I’ve recently revived my David Craig pseudonym for a new series of crime novels set in the modernised and modernising Cardiff dockland.
A look at James’s bibliography shows a group of novels written as David Craig dating from 1995 to 2006. This would indicate that the above remarks date from time in the mid 1990s. And it’s interesting that James is an admirer of George V. Higgins. The film Killing Them Softly, released this year and starring Brad Pitt, Scott McNairy, and James Gandolfini, is based on Higgins’s novel Cogan’s Trade. Reviewing the movie has given critics a chance to praise the work of this author. Here’s A.O. Scott of the New York Times: “Higgins, who died in 1999 and whose book “The Friends of Eddie Coyle” was adapted into a first-rate movie starring Robert Mitchum, was a master of hard-boiled, world-weary macho dialogue.’
Regarding the paucity of information, Bill James reminds me of Peter Turnbull, another excellent British writer of police procedurals who keeps an extremely low profile and for whom an image search yields very meager results:
Born in 1929, Mr. James still resides in his native Wales – at least, I’m led to believe that he does, from my numerous and often fruitless searches.

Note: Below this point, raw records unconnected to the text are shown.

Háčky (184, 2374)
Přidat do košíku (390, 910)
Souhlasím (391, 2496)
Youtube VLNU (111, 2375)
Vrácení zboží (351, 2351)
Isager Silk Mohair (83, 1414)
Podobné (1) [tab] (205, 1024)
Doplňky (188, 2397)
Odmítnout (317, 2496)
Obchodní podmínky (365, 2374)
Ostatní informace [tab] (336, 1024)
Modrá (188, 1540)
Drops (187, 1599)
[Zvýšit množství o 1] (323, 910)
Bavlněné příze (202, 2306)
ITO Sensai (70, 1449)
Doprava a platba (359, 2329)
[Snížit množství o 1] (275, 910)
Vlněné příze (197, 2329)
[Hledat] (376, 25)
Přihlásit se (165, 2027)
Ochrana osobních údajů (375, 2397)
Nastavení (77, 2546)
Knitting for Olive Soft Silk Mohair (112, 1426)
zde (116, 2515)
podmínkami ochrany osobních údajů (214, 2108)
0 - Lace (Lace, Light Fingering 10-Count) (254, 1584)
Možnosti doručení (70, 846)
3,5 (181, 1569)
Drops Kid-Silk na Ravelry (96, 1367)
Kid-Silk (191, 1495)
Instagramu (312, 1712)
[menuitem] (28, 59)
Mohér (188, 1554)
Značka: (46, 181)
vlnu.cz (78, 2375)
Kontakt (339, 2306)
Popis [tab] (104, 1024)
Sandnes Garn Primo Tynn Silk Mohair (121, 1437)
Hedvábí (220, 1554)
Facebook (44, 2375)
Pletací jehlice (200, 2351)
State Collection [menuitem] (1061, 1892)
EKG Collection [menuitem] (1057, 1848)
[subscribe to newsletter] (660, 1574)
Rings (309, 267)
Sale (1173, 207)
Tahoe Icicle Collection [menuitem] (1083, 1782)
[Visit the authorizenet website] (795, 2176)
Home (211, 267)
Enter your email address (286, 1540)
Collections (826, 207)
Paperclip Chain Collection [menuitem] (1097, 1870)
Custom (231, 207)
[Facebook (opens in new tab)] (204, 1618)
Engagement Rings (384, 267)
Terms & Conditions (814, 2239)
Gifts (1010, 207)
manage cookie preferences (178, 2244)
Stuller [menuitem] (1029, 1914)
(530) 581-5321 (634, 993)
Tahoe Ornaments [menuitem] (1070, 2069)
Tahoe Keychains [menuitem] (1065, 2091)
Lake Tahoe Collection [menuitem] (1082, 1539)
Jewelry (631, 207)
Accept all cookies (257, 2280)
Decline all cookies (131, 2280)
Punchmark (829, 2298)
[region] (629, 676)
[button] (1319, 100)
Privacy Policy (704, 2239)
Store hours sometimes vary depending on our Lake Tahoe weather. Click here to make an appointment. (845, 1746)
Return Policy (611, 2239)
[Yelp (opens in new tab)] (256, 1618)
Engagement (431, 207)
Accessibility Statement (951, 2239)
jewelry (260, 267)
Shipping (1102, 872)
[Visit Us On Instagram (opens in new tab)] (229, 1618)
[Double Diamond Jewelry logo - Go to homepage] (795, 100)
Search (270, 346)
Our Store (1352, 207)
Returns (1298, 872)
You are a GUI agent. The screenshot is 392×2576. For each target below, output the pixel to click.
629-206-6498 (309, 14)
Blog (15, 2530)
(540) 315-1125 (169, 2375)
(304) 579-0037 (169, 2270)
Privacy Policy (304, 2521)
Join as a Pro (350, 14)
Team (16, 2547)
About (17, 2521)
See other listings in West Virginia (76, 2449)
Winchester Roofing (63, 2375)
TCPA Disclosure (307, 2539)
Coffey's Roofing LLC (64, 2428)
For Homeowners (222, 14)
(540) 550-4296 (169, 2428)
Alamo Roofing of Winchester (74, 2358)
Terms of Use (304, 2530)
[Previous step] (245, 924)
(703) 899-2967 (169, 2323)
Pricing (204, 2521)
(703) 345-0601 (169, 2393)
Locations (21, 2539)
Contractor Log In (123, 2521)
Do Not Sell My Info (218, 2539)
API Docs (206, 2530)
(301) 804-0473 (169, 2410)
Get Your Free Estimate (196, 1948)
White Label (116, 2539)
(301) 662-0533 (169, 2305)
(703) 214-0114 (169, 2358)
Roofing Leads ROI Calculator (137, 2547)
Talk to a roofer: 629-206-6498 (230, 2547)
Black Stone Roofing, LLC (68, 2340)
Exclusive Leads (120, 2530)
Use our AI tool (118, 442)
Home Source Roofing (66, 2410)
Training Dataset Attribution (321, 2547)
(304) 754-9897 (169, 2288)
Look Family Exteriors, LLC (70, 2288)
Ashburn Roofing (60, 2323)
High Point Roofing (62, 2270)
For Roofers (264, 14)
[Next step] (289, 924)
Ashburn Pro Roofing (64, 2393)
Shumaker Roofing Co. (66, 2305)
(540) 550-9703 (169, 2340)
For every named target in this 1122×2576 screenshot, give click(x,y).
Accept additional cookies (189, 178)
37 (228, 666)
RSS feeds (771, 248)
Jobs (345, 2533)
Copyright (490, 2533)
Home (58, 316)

The truth ultimately uncovered by Harpur and Iles concerning the failed undercover operation is genuinely shocking – at least, it was to me. Meanwhile, the antic diversions of other characters continue unimpeded. I venture to say that only in a Harpur and Iles novel would the reader encounter a crook known as Empathy Abidan who, when in a car with his mates on the way to administer a corrective beating to a wayward member of the firm, likes nothing better than to fire up the sound system so they can all listen to German lieder by Schumann, Webern, and on occasion, Mahler.